I really started getting the heebie-jeebies when I saw billboards for Duckduckgo “private AI” on my drive home. The search results have started sucking (although that is the case in general when it comes to search engines), and the AI overview is shoved in your face just like Google is doing. I’ve put switching off long enough.
I did try a SearXNG instance at some point, but the results were so useless and I couldn’t be bothered to investigate at that time. I’ve also heard of Kagi, a paid search engine, but I’d rather not have all my internet searches directly tied to an account (I’m trying to de-Google after all), and paying for a search engine still isn’t something my brain can quite grasp (I’ve gotten over paid email, though, so who knows).
I landed on Startpage. As far as I understand it, it’s just anonymized Google. EU-based. I don’t know how much I trust it, but almost certainly more than DDG at this point. Also very nice that you can set all your settings to a URL instead of saving cookies - I think there is a similar feature with DDG, but I never bothered and certainly can’t be bothered now. So I decided to add Startpage as my default search engine.
Where I ran into issues was this: one of the settings I prefer is putting everything in a POST request instead of a GET request - so instead of visiting startpage.com/sp/search?query=startpage, you would visit startpage.com/sp/search. However, when you add a custom search engine to Firefox, typically you add %s as a placeholder in the URL (which would be sent as a GET request). This was fairly straightforward without the settings URL complicating things. I tried adding the customized URL, but the query either wouldn’t work, or I would be stuck on the Startpage main page with the query typed in awaiting me to press enter. Only slightly annoying, but annoying enough for me to fiddle with it more.
What I figured out is that Startpage simply accepts your search query, then navigates to startpage.com/sp/search, passing your settings (which were initially sent as a GET request from the bookmarked URL) and the search query as a POST request. On the backend, the POST request looks something like this:
query=<your+search+query>&prfe=<very_long_string_of_characters>
As it turns out, that long string of characters matches the settings string in the URL bar.
So, here’s how you add your customized Startpage as a search engine to Firefox:
- Go to Startpage settings and customize your settings. Make note of the URL that it generates on the right-hand side - you’ll want to grab everything after the question mark (e.g.

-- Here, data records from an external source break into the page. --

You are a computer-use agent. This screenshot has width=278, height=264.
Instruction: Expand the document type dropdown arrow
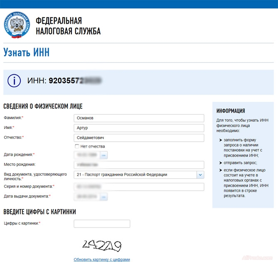click(200, 175)
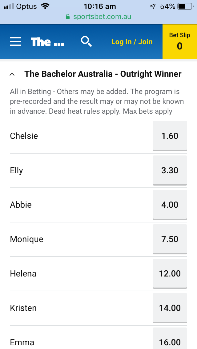The image size is (197, 349).
Task: Tap The Bachelor Australia market title
Action: coord(103,74)
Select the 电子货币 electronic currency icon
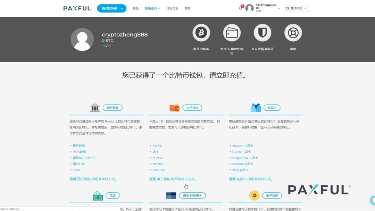 coord(255,195)
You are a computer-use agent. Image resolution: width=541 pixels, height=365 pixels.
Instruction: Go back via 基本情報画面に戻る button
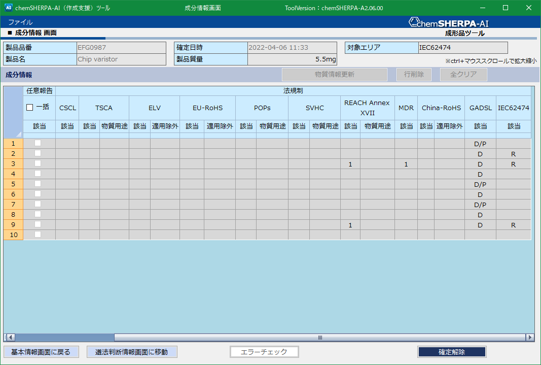[41, 352]
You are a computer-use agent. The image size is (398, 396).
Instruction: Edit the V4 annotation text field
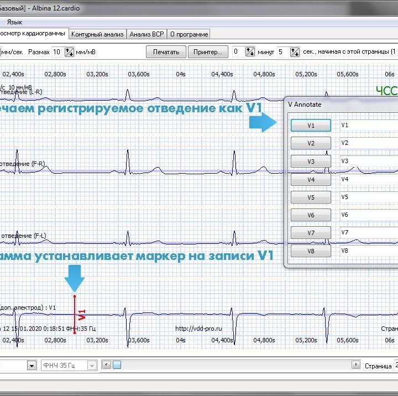(368, 180)
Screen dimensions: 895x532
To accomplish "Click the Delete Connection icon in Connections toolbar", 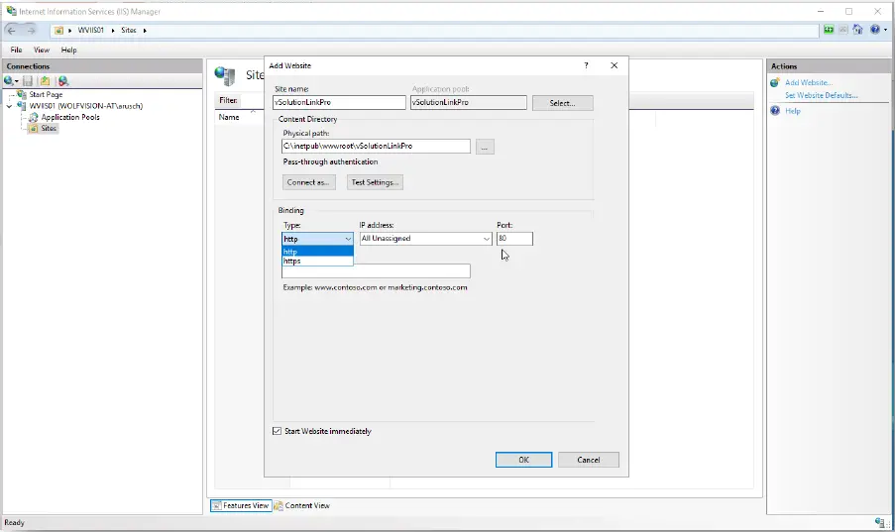I will pyautogui.click(x=63, y=80).
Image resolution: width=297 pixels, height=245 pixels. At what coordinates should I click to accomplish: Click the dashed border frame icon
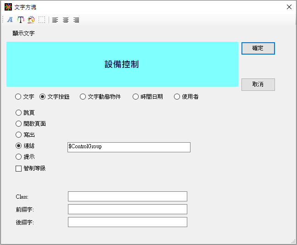(x=42, y=20)
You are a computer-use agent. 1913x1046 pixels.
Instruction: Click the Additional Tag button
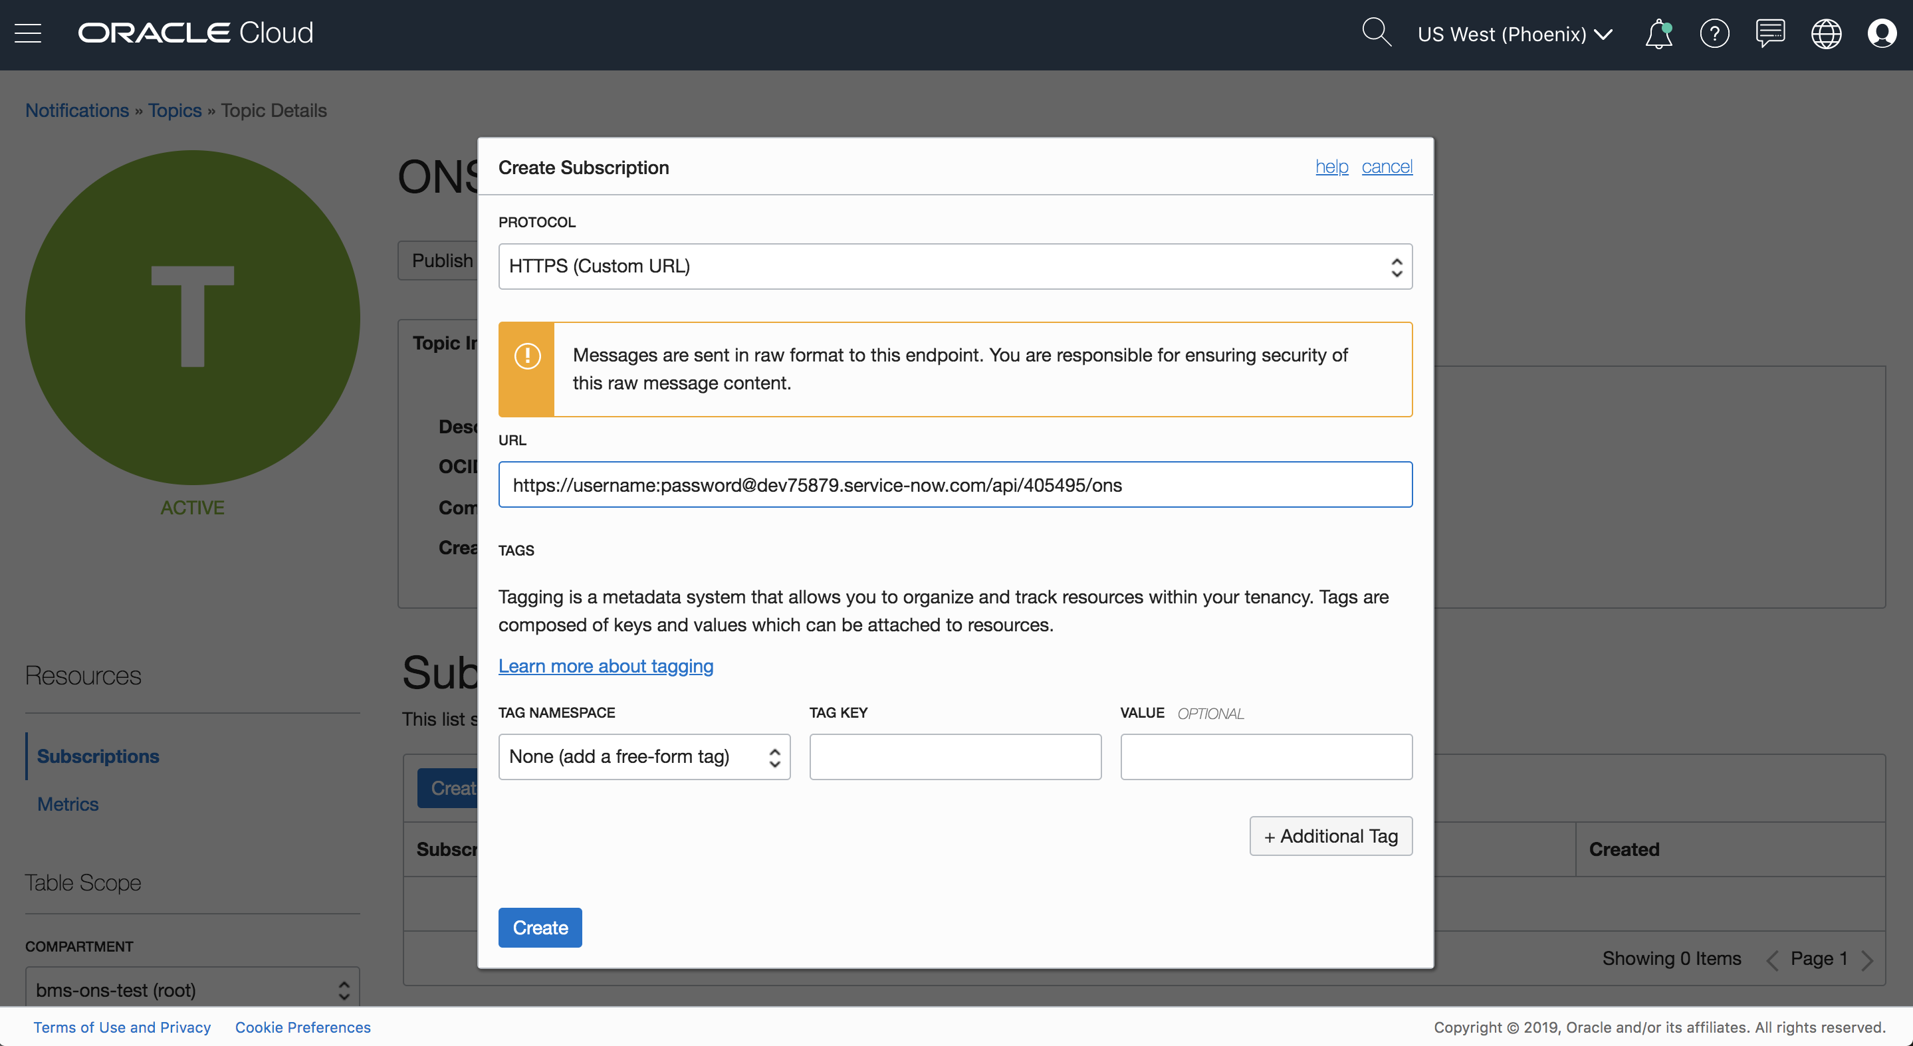pos(1330,836)
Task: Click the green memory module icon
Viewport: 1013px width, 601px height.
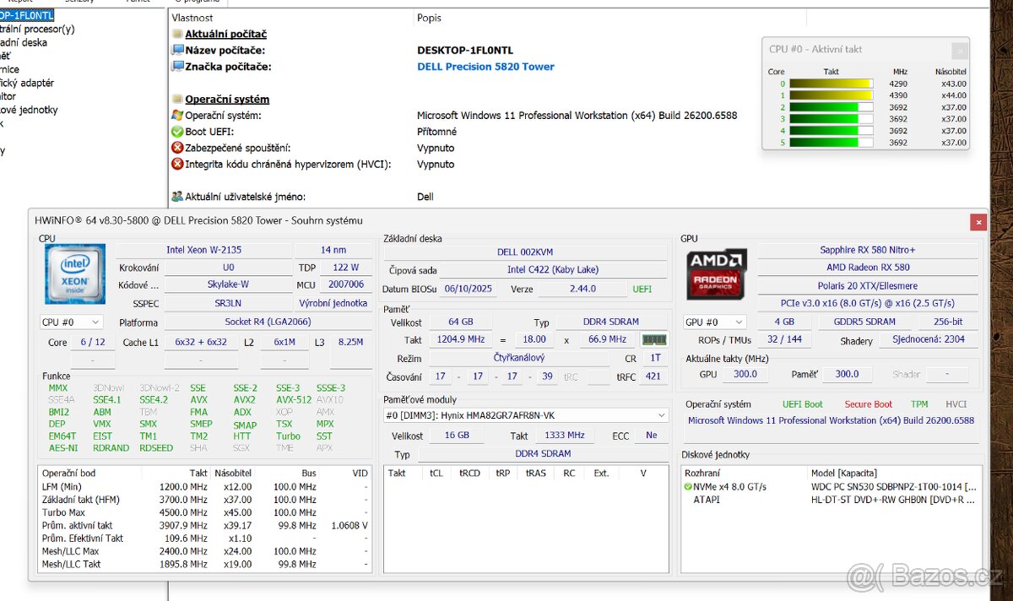Action: tap(654, 339)
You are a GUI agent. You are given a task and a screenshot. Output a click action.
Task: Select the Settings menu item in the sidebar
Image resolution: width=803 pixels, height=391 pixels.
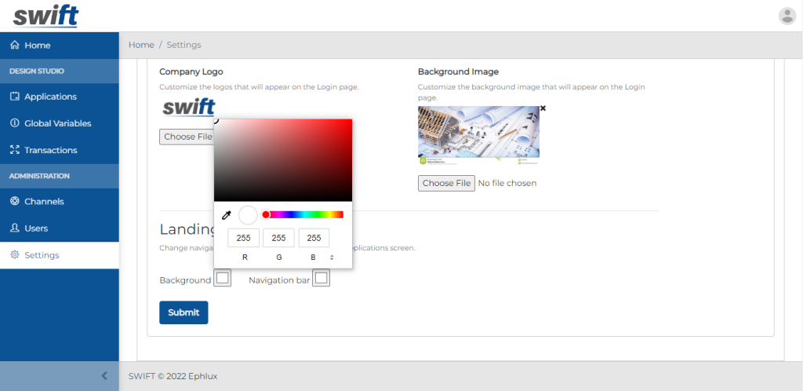coord(41,255)
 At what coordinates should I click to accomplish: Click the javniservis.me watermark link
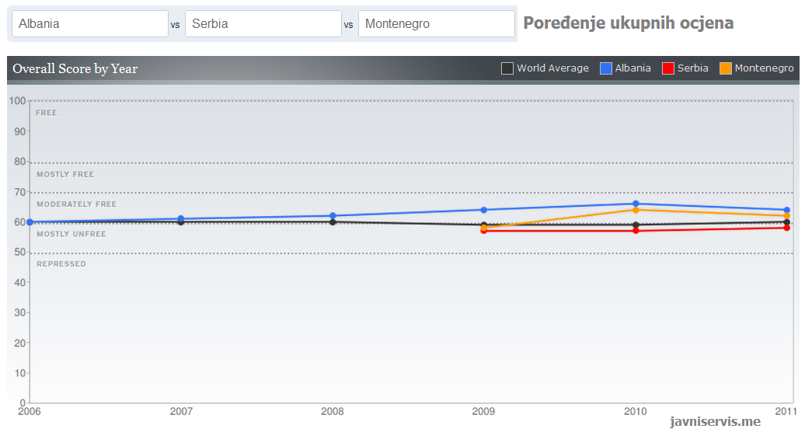coord(715,421)
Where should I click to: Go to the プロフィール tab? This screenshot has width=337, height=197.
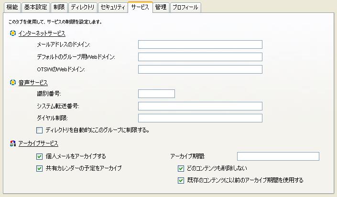pyautogui.click(x=185, y=7)
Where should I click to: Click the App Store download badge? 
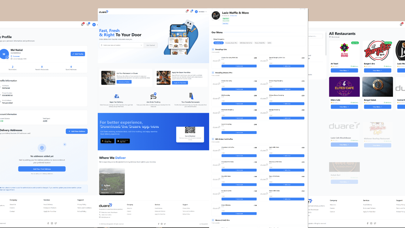tap(123, 141)
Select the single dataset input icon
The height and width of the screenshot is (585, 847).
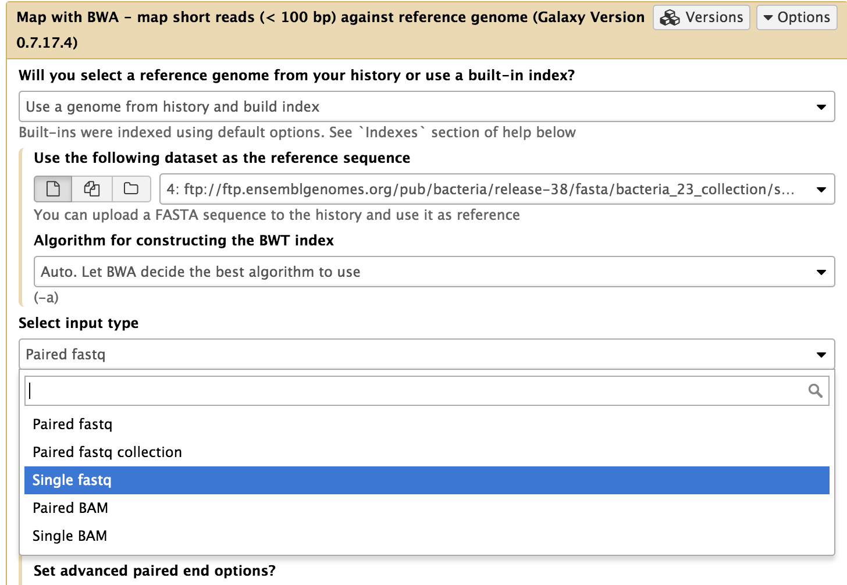(x=53, y=189)
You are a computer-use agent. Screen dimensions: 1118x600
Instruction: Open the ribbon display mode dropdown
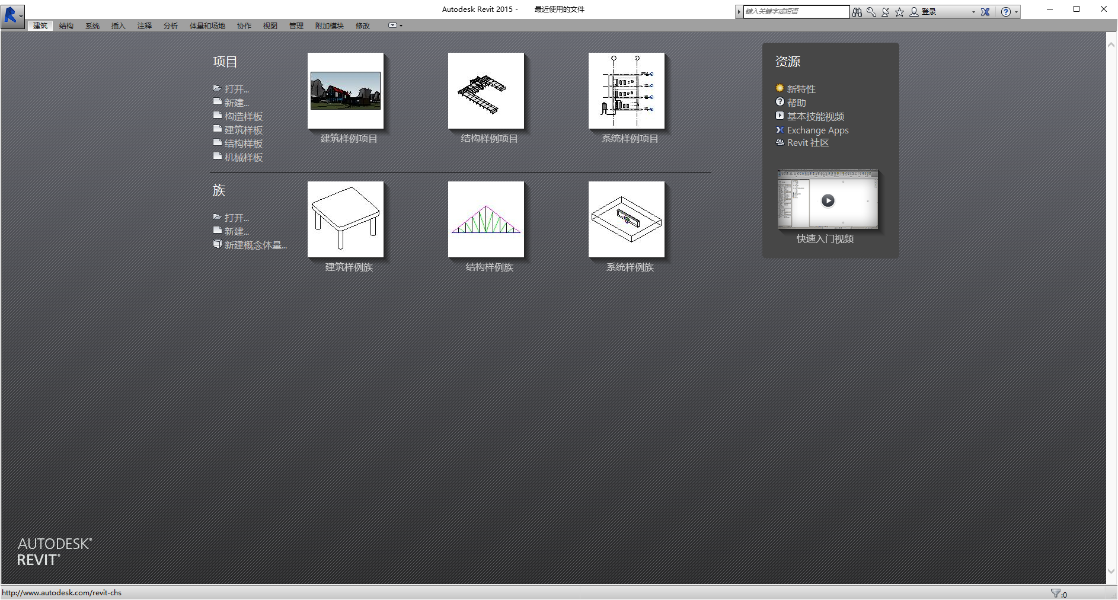pos(392,25)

?prfe=ABC123...). - Go to Firefox Settings, Search, then add a search engine. For the URL, simply use
https://startpage.com/sp/search. - Expand Advanced settings. In the POST data field, add the following:
query=%s&prfe=<your_settings_string>
That’s it! Now you can search from the URL bar and your queries will be sent to Startpage with a) your preferred settings (such as disabling that godforsaken “instant answers” AI) and b) your search query in a POST request.
P.S. unfortunately, I will have to do some thinking for a solution like this on mobile. GrapheneOS’s Vanadium (hardened Chromium implementation) only supports the default search engines (Google, Yahoo, Bing, Yandex, and DDG), with no way to add a custom search engine.